Problem ->
Tally the lines of the records that contain the string "word", then give the total and nothing more.

Records provided ->

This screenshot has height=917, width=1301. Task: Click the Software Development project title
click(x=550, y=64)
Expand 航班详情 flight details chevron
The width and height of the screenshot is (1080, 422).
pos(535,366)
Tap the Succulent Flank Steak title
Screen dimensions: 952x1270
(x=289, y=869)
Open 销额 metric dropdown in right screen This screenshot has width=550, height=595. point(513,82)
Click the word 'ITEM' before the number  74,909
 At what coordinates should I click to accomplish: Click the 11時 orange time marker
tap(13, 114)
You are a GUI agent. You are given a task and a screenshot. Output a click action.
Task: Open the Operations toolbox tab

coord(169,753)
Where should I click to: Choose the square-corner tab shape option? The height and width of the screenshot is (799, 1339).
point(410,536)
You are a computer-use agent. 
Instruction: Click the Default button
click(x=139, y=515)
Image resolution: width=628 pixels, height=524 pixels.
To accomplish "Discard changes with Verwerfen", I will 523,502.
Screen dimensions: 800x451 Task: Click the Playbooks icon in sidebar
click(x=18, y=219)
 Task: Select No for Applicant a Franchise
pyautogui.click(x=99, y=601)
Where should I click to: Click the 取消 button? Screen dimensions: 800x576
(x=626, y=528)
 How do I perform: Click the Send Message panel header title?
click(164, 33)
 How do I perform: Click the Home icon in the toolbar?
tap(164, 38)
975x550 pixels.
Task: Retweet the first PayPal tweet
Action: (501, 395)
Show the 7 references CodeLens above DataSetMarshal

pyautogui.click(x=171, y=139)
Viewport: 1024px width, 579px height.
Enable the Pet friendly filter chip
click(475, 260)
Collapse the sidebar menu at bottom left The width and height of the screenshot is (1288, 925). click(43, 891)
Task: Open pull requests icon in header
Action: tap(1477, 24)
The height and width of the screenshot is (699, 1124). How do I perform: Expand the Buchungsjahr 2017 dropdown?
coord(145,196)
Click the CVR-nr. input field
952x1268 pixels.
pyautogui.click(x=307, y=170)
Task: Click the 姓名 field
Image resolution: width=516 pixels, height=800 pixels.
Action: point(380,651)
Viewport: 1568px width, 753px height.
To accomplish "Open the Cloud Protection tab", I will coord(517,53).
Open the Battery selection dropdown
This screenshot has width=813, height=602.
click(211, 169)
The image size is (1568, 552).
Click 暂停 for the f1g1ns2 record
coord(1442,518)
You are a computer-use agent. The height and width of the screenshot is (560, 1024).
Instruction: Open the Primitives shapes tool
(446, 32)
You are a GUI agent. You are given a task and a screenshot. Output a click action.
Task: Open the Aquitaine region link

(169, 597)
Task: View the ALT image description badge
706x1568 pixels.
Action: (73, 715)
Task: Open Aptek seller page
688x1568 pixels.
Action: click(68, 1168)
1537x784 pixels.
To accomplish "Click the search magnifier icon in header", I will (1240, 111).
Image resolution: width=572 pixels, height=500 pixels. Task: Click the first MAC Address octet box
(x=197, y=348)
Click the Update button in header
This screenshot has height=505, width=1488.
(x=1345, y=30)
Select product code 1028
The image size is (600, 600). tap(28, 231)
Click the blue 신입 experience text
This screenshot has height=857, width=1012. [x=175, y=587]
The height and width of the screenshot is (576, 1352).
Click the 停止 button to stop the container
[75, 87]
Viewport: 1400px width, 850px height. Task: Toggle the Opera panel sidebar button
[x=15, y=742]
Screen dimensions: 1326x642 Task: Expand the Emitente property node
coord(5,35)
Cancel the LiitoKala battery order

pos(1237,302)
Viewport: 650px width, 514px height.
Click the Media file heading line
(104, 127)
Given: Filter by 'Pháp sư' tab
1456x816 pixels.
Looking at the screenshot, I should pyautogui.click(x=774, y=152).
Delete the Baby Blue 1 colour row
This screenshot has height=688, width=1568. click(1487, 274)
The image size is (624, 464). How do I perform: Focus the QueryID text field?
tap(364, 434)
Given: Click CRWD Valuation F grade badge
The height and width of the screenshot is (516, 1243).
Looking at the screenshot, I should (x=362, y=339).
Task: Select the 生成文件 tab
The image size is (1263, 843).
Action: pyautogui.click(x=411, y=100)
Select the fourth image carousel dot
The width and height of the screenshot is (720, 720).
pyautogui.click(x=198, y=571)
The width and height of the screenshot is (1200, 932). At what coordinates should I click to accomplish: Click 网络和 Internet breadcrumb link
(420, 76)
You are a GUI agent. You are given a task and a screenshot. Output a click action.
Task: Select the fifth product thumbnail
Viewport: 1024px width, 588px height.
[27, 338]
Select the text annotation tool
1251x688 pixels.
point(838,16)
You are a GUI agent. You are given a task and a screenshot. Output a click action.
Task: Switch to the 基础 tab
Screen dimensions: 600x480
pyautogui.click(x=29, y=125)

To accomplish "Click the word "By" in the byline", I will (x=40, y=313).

Answer to this task ->
2